Ensuite, pendant des mois avant d’avoir un travail, il nous fallut aller à la police d’Aix-en-Provence pour avoir le renouvellement du permis de séjour. Un banc de 5 personnes, et 40 candidats attendant depuis 7 heures du matin car seuls les premiers passaient. Un policier au nez velu dehors et dedans, au gros ventre rempli d’arrogance, parfaitement ignoble, faisait les cent pas devant le banc en nous toisant d’un air suffisant, et ne se privait pas de hurler à la moindre vétille. On s’attendait à finir en prison pour avoir dit qu’on devait aller aux toilettes…

Mais l’Italie ne fut pas mieux sur ce plan, Italie chérie où je partis en 1985. Pas de visite médicale heureusement. Mais la course de l’écureuil dans sa roue pour trouver par où commencer. En effet pour m’inscrire comme demandeuse d’emploi je devais d’abord avoir mon permis de séjour délivré par la police des étrangers, et cette dernière ne voulait me l’accorder que si j’avais un emploi… Oléééééééééé!

J’ai donc fini par trouver “un emploi” de quatre ou cinq heures par semaine, ce qui résolut momentanément le casse-tête. Mais parfois un policier, sentant l’eau de toilette, la moustache cirée, le cheveu de velours et une grandissime conscience de l’uniforme me posait des questions de profileur sur cet emploi, et refusait avec superbe de prolonger mon séjour. Je retournais donc le lendemain, guettais s’il n’était pas là, et espérais tomber dans les pattes d’un policier aimable ou distrait.

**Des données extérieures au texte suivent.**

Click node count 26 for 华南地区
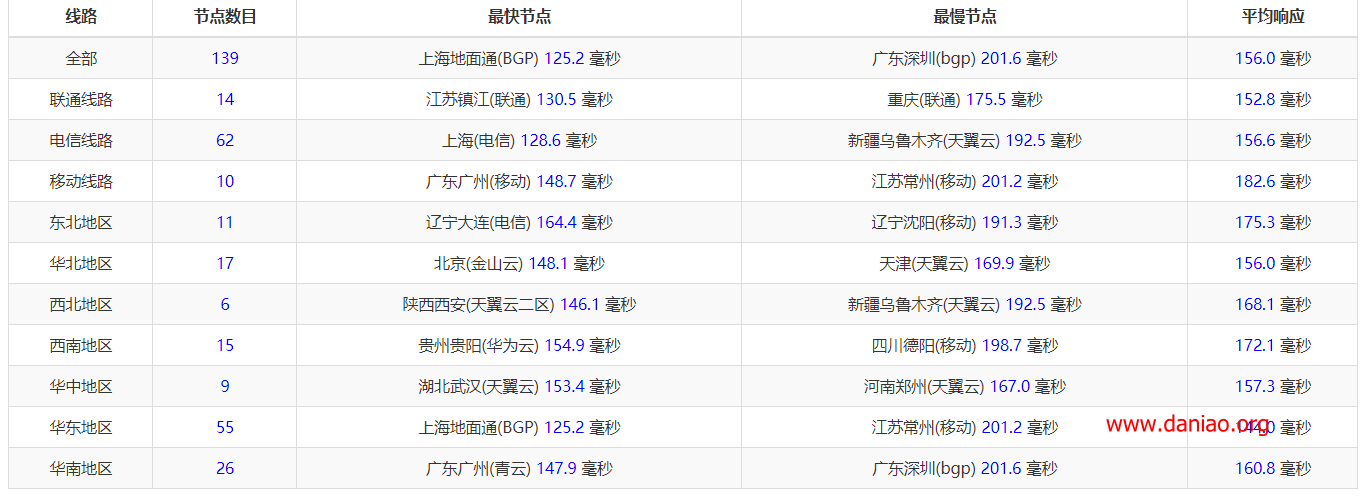Screen dimensions: 1369x496 click(x=225, y=468)
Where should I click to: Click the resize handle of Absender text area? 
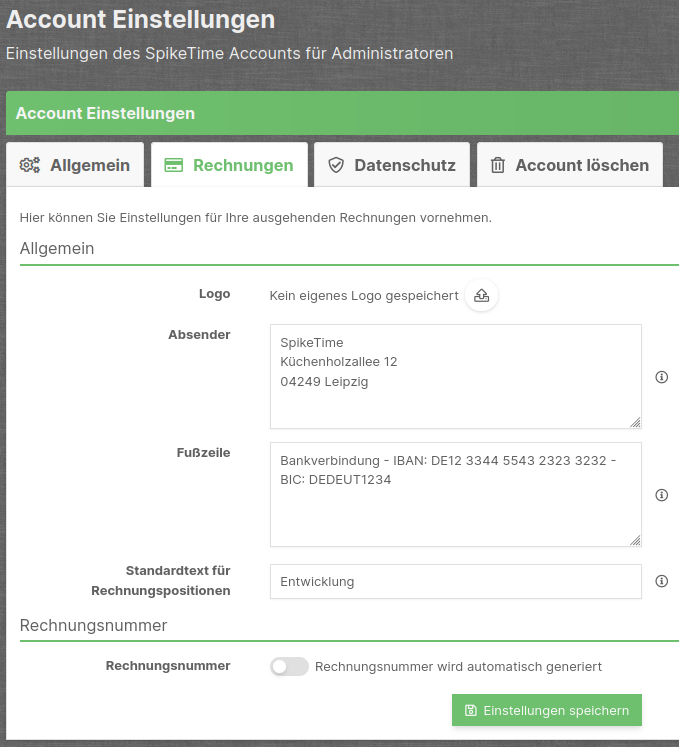click(x=635, y=422)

Mais là aussi, le traitement des étrangers était pour le moins inélégant. Devant cette porte également, prière d’être devant à 7 heures alors que les bureaux ouvraient à 8. Une file sur le trottoir geignait J’ai mal aux jambes. Et bien entendu, l’indiscipline de l’Italie faisait exemple sur les nouveaux arrivants, il y avait toujours quelqu’un qui arrivait à 8 heures et venait bavarder gaiement avec son meilleur ami devant moi, puis un autre, et un autre encore. De temps à autre notre sentinelle – armée! – juste devant l’entrée exhibait son arme, la pointait sur nous et hurlait “Tous le long du mur, une file d’une personne! Tout de suite!” et les choses semblaient rentrer dans l’ordre pendant quelques minutes (sauf que je n’avançais jamais dans la file, dépassée en permanence par les amis innombrables de la personne devant moi). Un jour j’ai rusé et me suis avancée en disant d’un air angélique qu’on me dépassait tout le temps et j’ai pu passer avant tout le monde, deux anges me suivant en trompettant et deux diablotins scandant “elle vous a eus, elle vous a eus!”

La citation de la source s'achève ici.